_Your goal_. What the answer must contain is every line of the records, exactly, with no pictures.

_Task material_.
<<<<

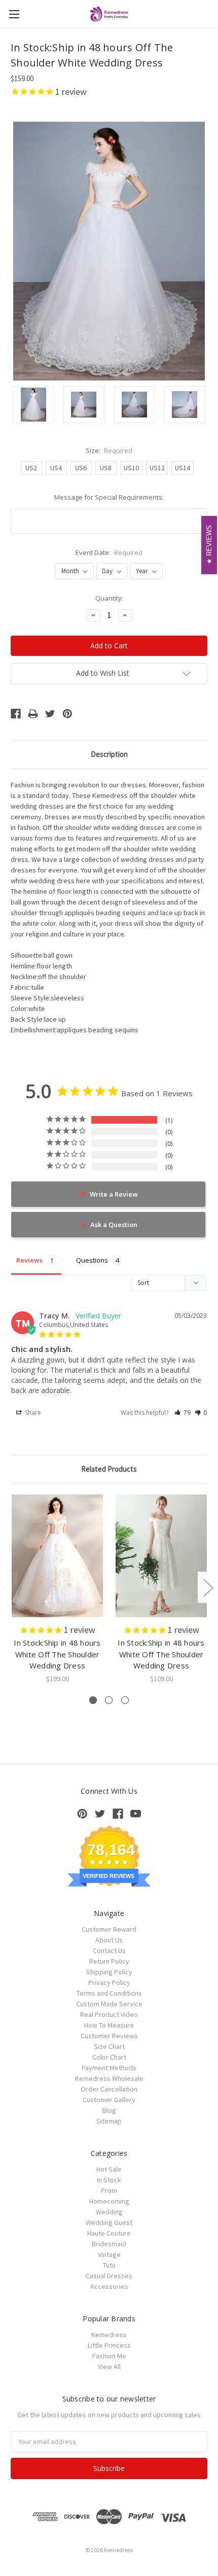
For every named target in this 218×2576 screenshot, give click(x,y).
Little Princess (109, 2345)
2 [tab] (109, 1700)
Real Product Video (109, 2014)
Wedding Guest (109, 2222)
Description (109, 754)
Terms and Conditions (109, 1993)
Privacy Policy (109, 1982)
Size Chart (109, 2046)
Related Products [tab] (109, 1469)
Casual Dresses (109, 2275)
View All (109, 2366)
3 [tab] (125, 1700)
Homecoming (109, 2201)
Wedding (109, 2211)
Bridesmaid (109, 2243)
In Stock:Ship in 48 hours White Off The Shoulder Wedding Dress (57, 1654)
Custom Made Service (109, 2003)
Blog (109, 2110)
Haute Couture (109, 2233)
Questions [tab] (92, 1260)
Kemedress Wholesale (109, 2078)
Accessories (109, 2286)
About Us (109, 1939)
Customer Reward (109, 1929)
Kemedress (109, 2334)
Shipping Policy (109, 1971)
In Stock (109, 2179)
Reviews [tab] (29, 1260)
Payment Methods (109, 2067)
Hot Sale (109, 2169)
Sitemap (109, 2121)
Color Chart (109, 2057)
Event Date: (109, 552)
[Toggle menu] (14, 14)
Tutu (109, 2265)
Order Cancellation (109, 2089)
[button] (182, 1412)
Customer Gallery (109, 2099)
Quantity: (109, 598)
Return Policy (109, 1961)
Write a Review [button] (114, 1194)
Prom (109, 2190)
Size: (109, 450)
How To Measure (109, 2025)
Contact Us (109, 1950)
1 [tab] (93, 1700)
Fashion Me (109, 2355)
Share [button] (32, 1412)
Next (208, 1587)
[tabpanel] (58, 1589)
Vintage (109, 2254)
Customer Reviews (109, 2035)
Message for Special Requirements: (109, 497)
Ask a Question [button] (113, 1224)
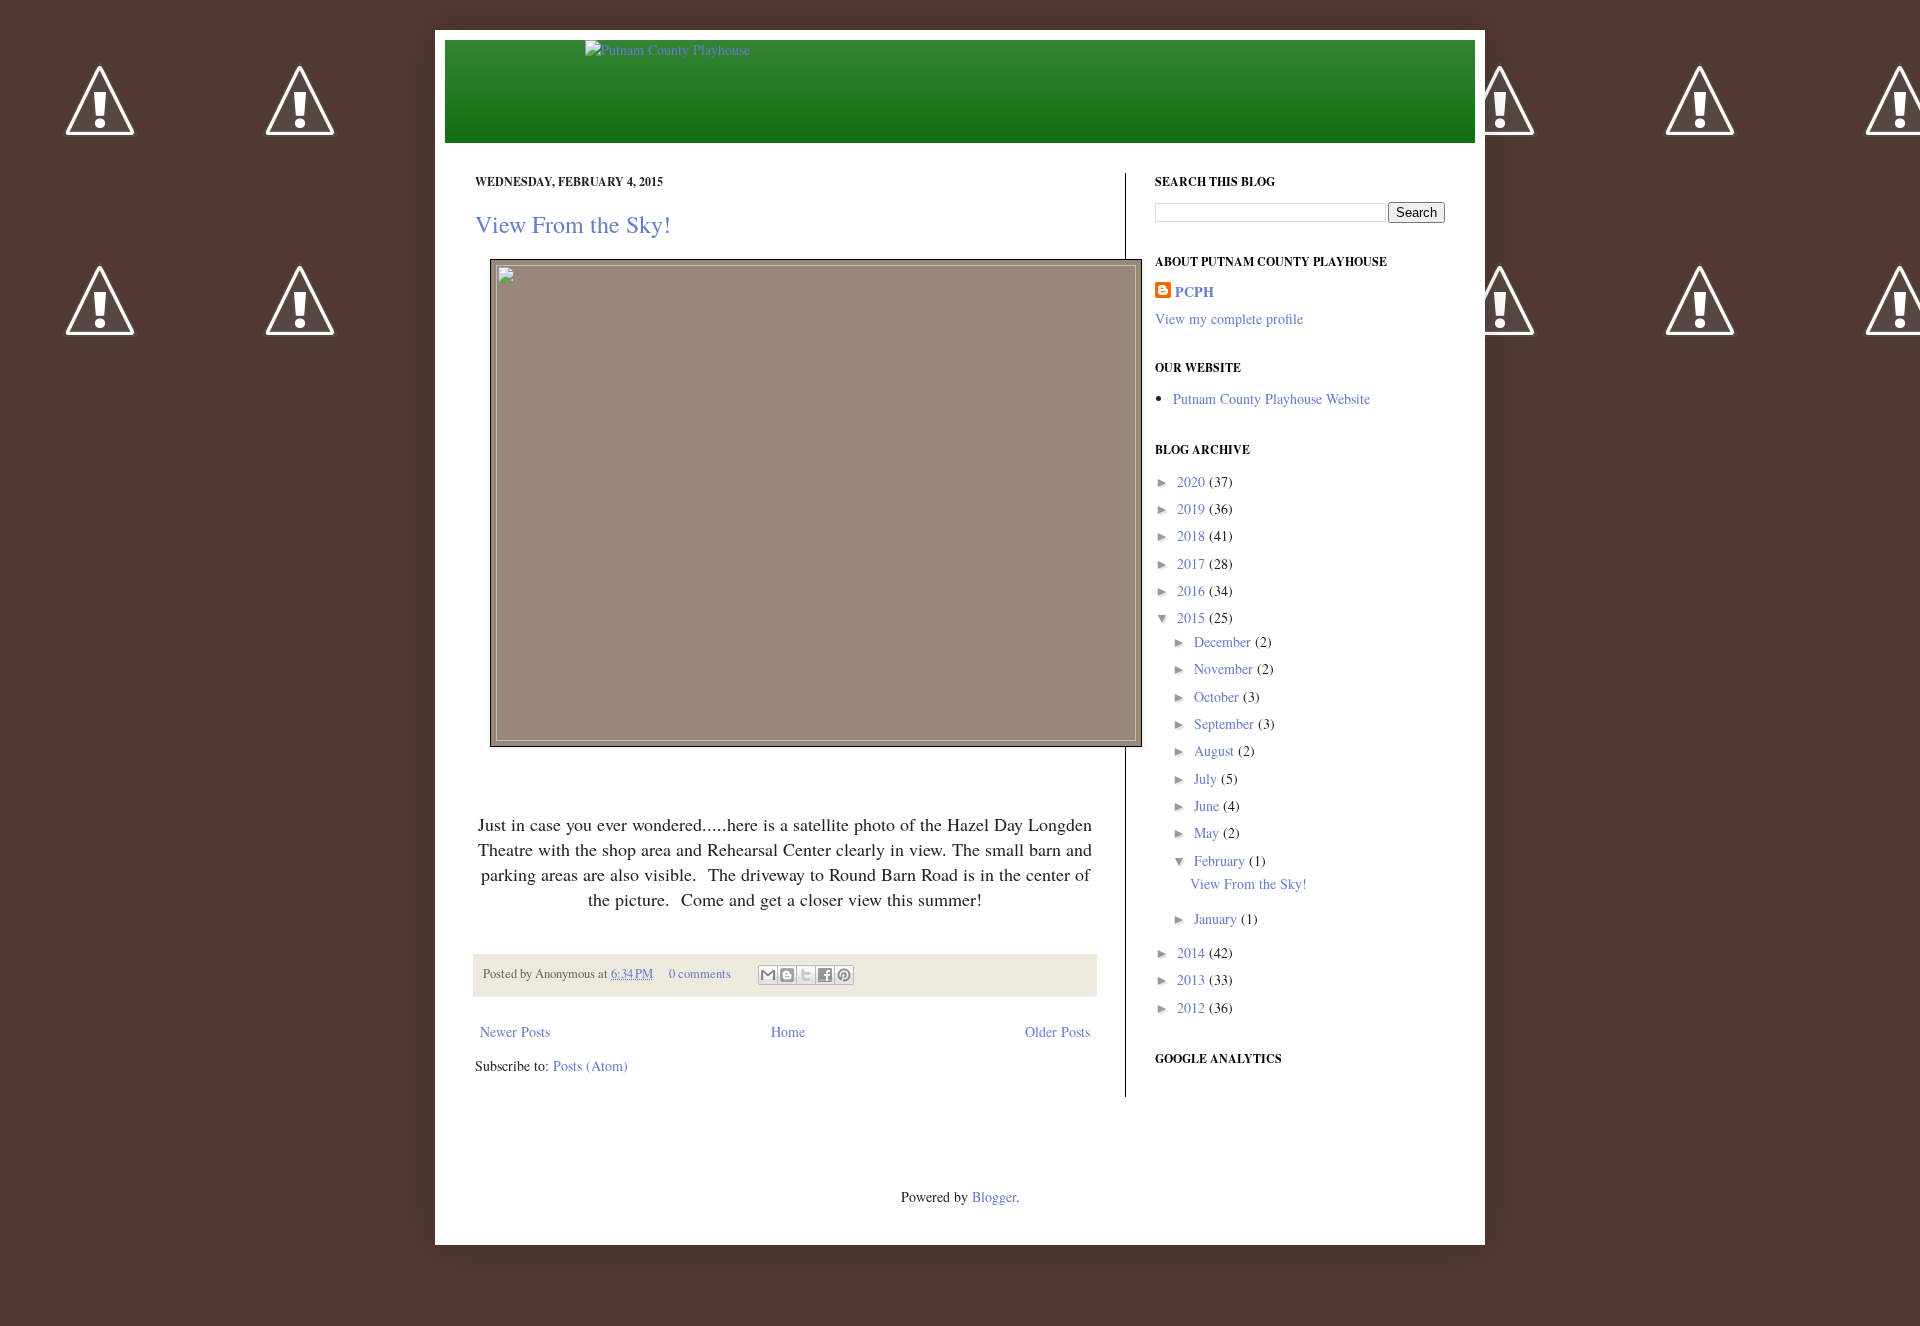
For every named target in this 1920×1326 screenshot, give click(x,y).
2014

>>>>

_Completed task_.
For every named target in this 218×2576 screenshot, give click(x,y).
Little Princess (109, 2345)
2 [tab] (109, 1700)
Real Product Video (109, 2014)
Wedding Guest (109, 2222)
Description (109, 754)
Terms and Conditions (109, 1993)
Privacy Policy (109, 1982)
Size Chart (109, 2046)
Related Products [tab] (109, 1469)
Casual Dresses (109, 2275)
View All (109, 2366)
3 [tab] (125, 1700)
Homecoming (109, 2201)
Wedding (109, 2211)
Bridesmaid (109, 2243)
In Stock:Ship in 48 hours White Off The Shoulder Wedding Dress (57, 1654)
Custom Made Service (109, 2003)
Blog (109, 2110)
Haute Couture (109, 2233)
Questions [tab] (92, 1260)
Kemedress Wholesale (109, 2078)
Accessories (109, 2286)
About Us (109, 1939)
Customer Reward (109, 1929)
Kemedress (109, 2334)
Shipping Policy (109, 1971)
In Stock (109, 2179)
Reviews [tab] (29, 1260)
Payment Methods (109, 2067)
Hot Sale (109, 2169)
Sitemap (109, 2121)
Color Chart (109, 2057)
Event Date: (109, 552)
[Toggle menu] (14, 14)
Tutu (109, 2265)
Order Cancellation (109, 2089)
[button] (182, 1412)
Customer Gallery (109, 2099)
Quantity: (109, 598)
Return Policy (109, 1961)
Write a Review [button] (114, 1194)
Prom (109, 2190)
Size: (109, 450)
How To Measure (109, 2025)
Contact Us (109, 1950)
1 [tab] (93, 1700)
Fashion Me (109, 2355)
Share [button] (32, 1412)
Next (208, 1587)
[tabpanel] (58, 1589)
Vintage (109, 2254)
Customer Reviews (109, 2035)
Message for Special Requirements: (109, 497)
Ask a Question [button] (113, 1224)
For every named target in this 1920×1326 screenshot, give click(x,y).
2014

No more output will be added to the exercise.